There are so many things we can do with cameras and lenses to create amazing photos without manipulating the image in post-production. If you have a willingness to think outside the box and experiment, there are many simple techniques you can try to add a little oomph to your photography. Here, Joe McNally shows us how moving your lens during exposure can produce a creative and unique effect:
Moving the lens while you’re snapping a picture is usually considered a no-no and may seem like a sure-fire way to mess up a perfect shot, but what if it actually makes the picture better?
While it will ruin the shot if you’re looking for a clear, sharp final image, moving the lens during exposure can produce a particular type of effect that adds some character, edge, and a little fun to your photo.
Positioning his model in front of a simple background of Venetian blinds, McNally shows us just how easy it is to add a sort of vortex feel to an otherwise nondescript setting by using a zoom lens. He uses 24-70mm lens and a gridded Nikon SB-910 TTL AF Speedlight Flash positioned over his subject. To blend in a little ambient exposure in the room, he lengthened his shutter speed. McNally shot with a small aperture—f/13, and a shutter speed of 1/6 of a second. The slow shutter speed is crucial, because you need the extra time to adjust the lens.
So simple. As you click the shutter and it opens, you physically move the lens.
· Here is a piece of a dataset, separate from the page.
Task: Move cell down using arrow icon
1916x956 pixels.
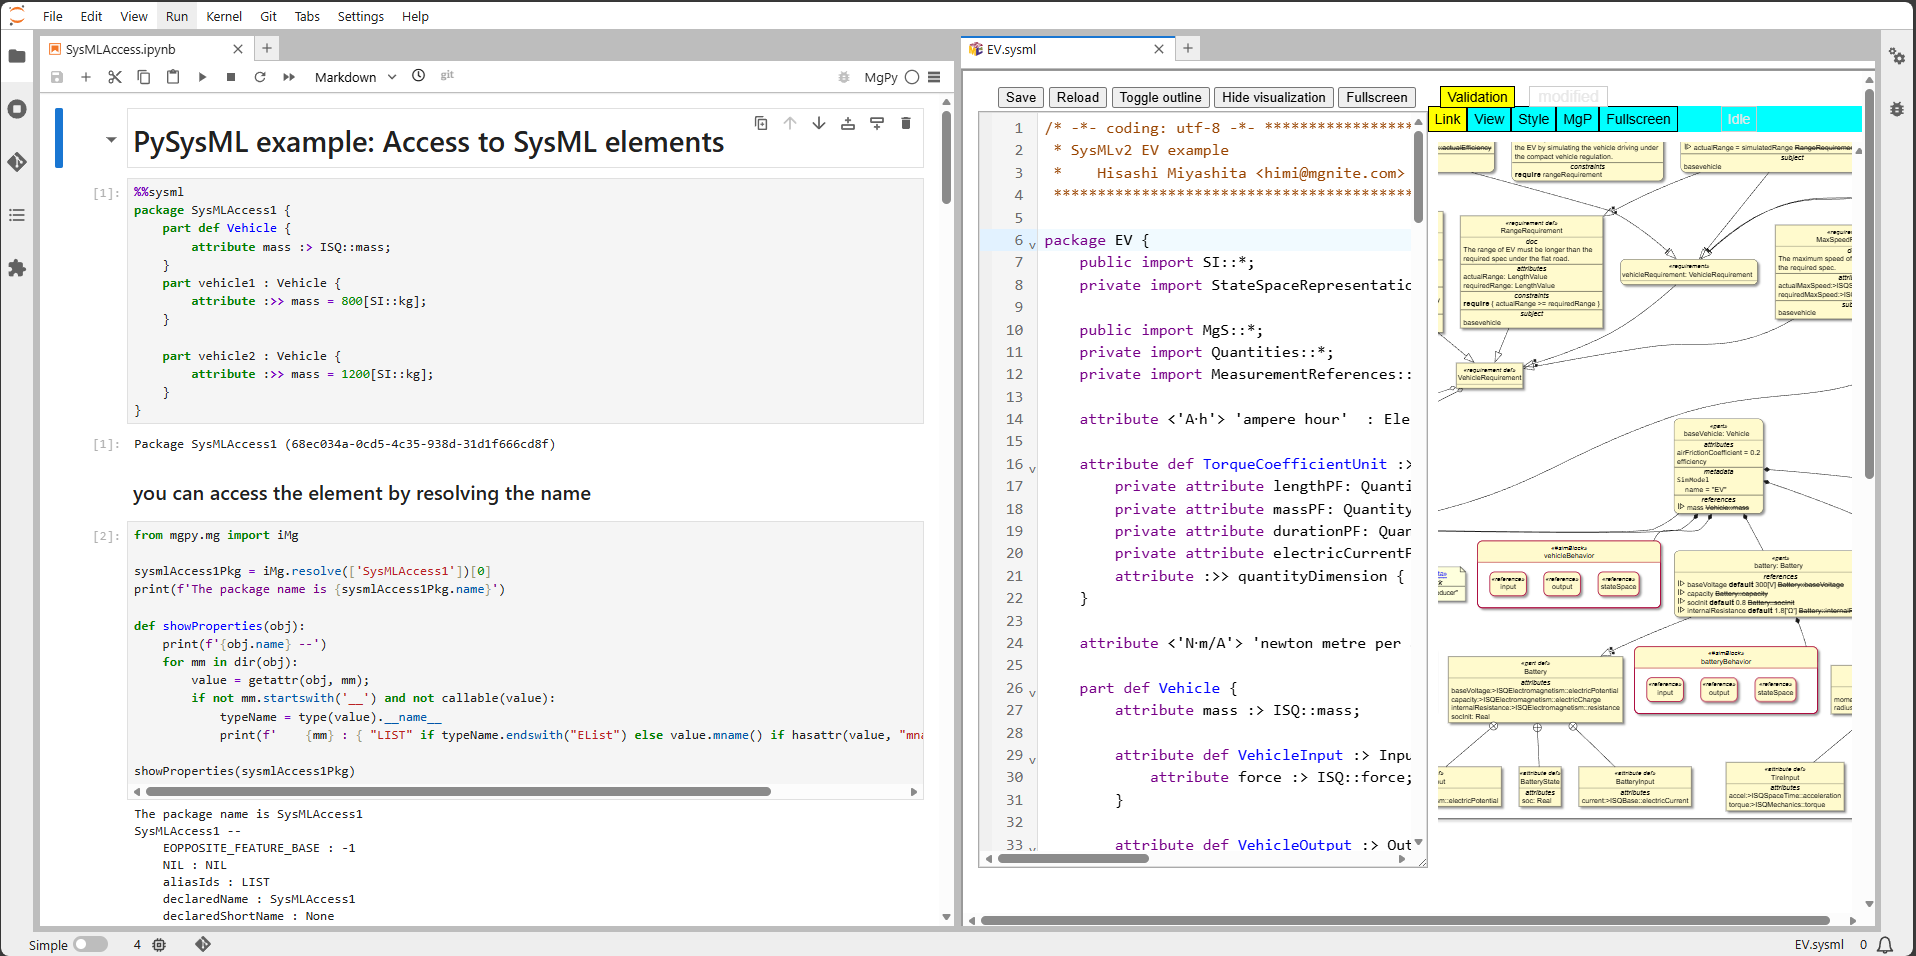Action: [819, 123]
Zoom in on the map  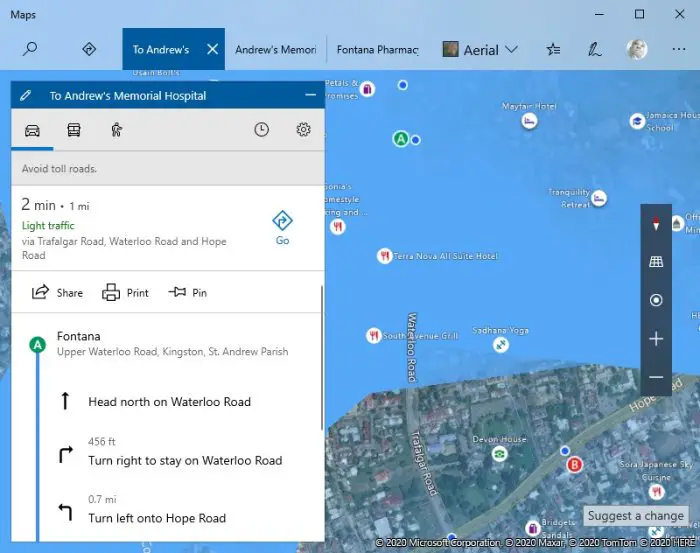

Since the physical elements of the lens are now moving as you make the exposure, the image will distort. Here are McNally’s steps:
- Set the timing of flash to rear curtain (the flash will go off at the end of the exposure).
- Begin the zoom before triggering the shutter, since 1/6 of second happens pretty quickly and doesn’t leave much room to zoom after hitting the shutter.
- Squeeze the shutter as you’re starting to zoom.
McNally tends to zoom from telephoto to wide, because depth of field increases as you zoom to wider. Some people prefer to do it differently to get a different effect, but it’s up to you.
So, as much as photography rules make sense in other cases, for this technique you want to throw the rules out the window. Forget about the rule of thirds, stick your subject right in the middle of the frame and zoom in on the bullseye as you shoot to create a pretty trippy image.